Looking at their comments about the cause for slowdown on some systems for Ripley's Believe it or Not:
"The Whitestar chipset that the original Ripley's table ran on requires about twice as many cycles per frame to emulate as the WPC chipset used by the other tables."
I think they actually emulate the ROMs used by the table, which control everything the table does. Ripley's table is heavier on the CPU, and as a result it's the only table on my iPhone 4 that doesn't run at 60fps (feels more like 20-30).
Unfortunate as that is, Ripley's still runs better than just about every table from Zen Pinball on my iPhone lol, so at least there's that. Zen's tables seem to really need 4S or iPad 2 level hardware.
So I think they did an incredible job making sure the tables run very smoothly on supported hardware.
Does anybody else find the ball physics on iOS to be unrealistic? I played Williams Collection on 3DS and the ball physics were close to perfect. (Maybe it's my crappy iPad 1)
(Haven't kept up with this thread so preemptive apologies if this has been discussed before).
Most people feel the exact opposite from what I read, that they can't go back to Williams after this. The level of detail is also said to be higher in TPA than Williams (using the recent Medieval Madness trailer as a comparison).

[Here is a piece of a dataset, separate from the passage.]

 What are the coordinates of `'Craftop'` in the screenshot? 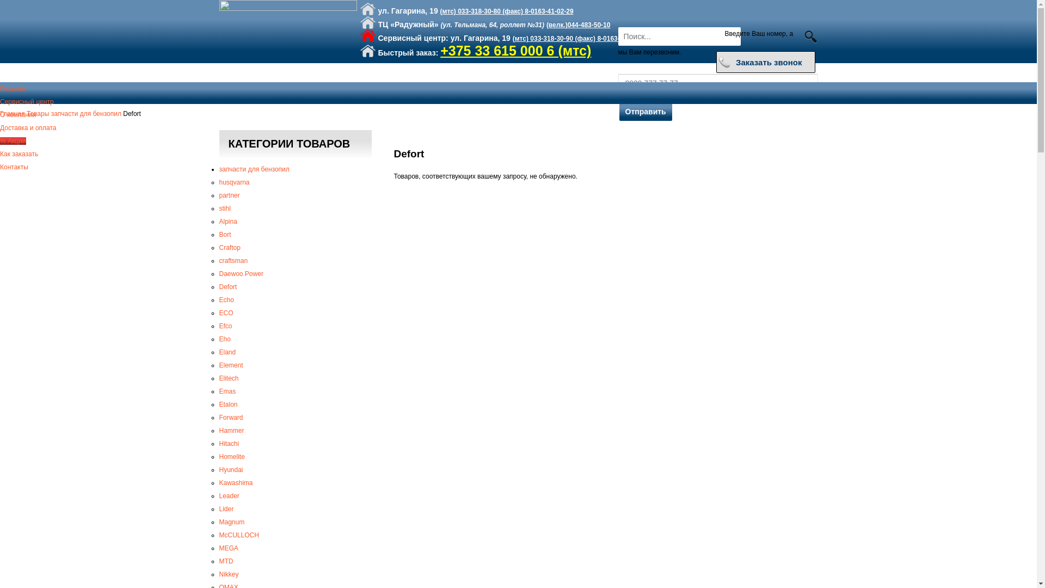 It's located at (229, 248).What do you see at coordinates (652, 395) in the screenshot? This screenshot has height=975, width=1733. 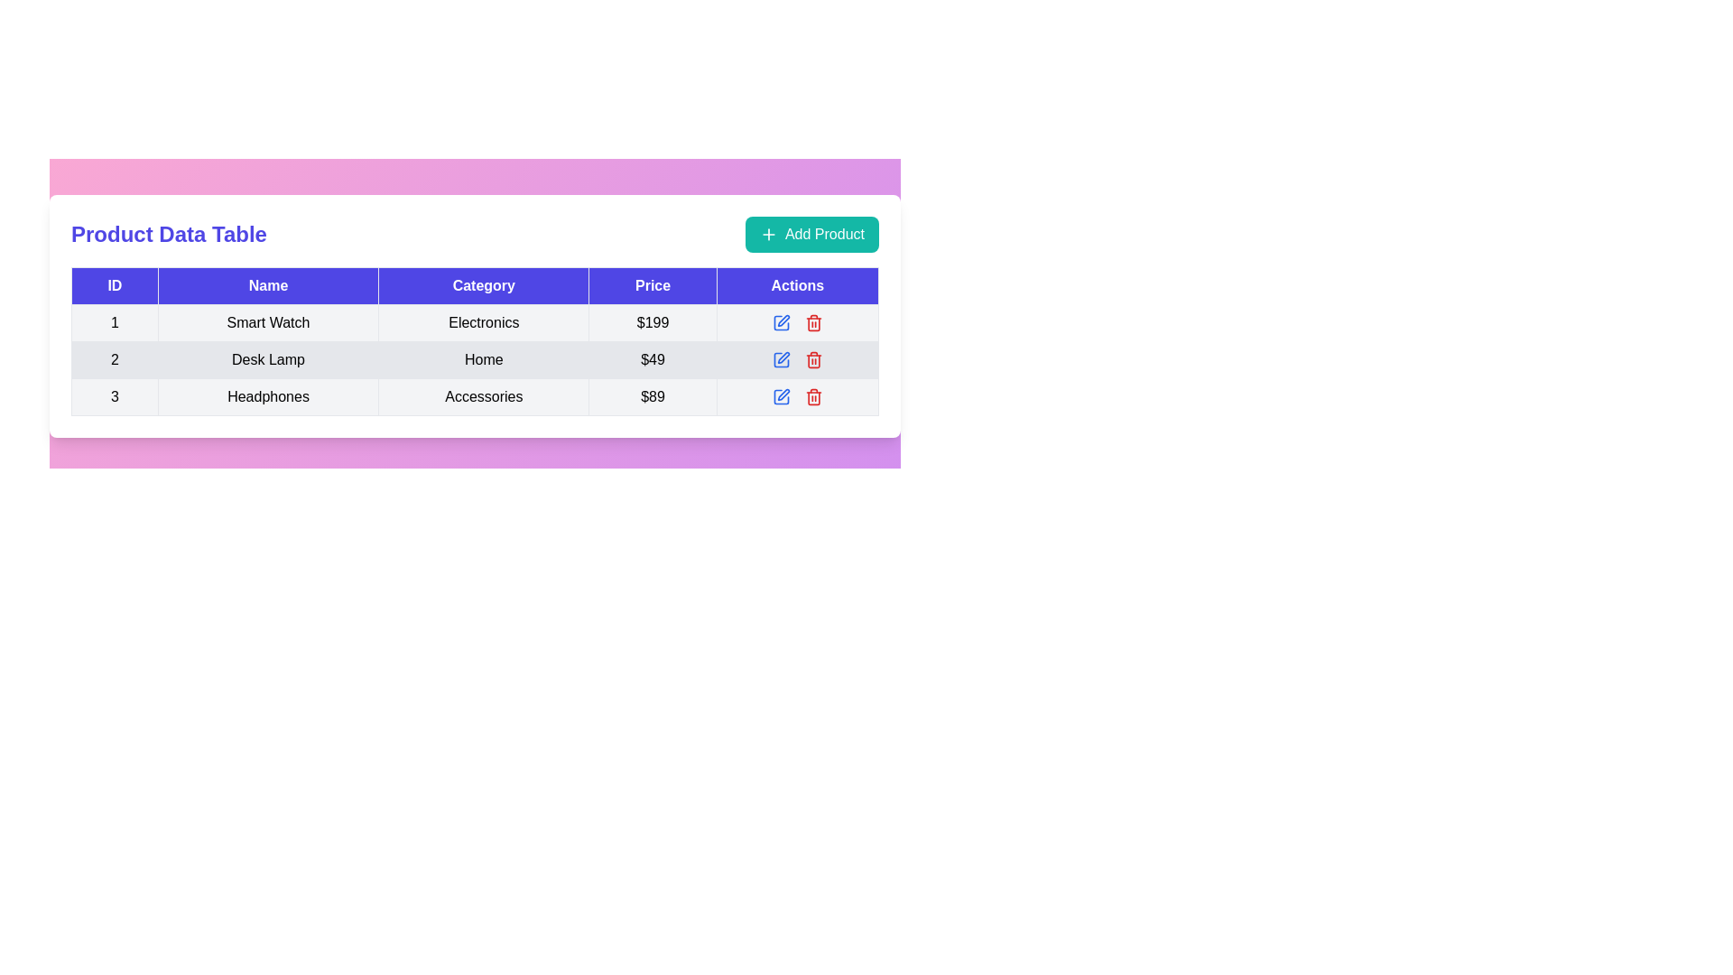 I see `text '$89' from the table cell in the fourth column of the third row, which is identified by its first cell containing '3' and the second cell containing 'Headphones'` at bounding box center [652, 395].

Unrelated but interesting, a big question about their licenses is concerning the Stern license from what I read, and one of the developers had this to say about it:
Bobby King said:
We have the rights to re-create any Stern Electronics, Stern Pinball, Data East, or Sega table assuming that we can also secure any ancillary licenses that are needed. There's no waiting period to simulate the newer tables. In fact, we hope to someday release simultaneously digitally when Stern releases a new mechanical table, but we would need a lot of cooperation on the licensing side and the technical side to pull that off. Emulating the S.A.M. chip set is a technical hurdle. We're currently working with Stern to allow this emulation to be feasible on the current generation of hardware.
So their Stern license is really good from the sound of it, people were expecting it to only cover older tables.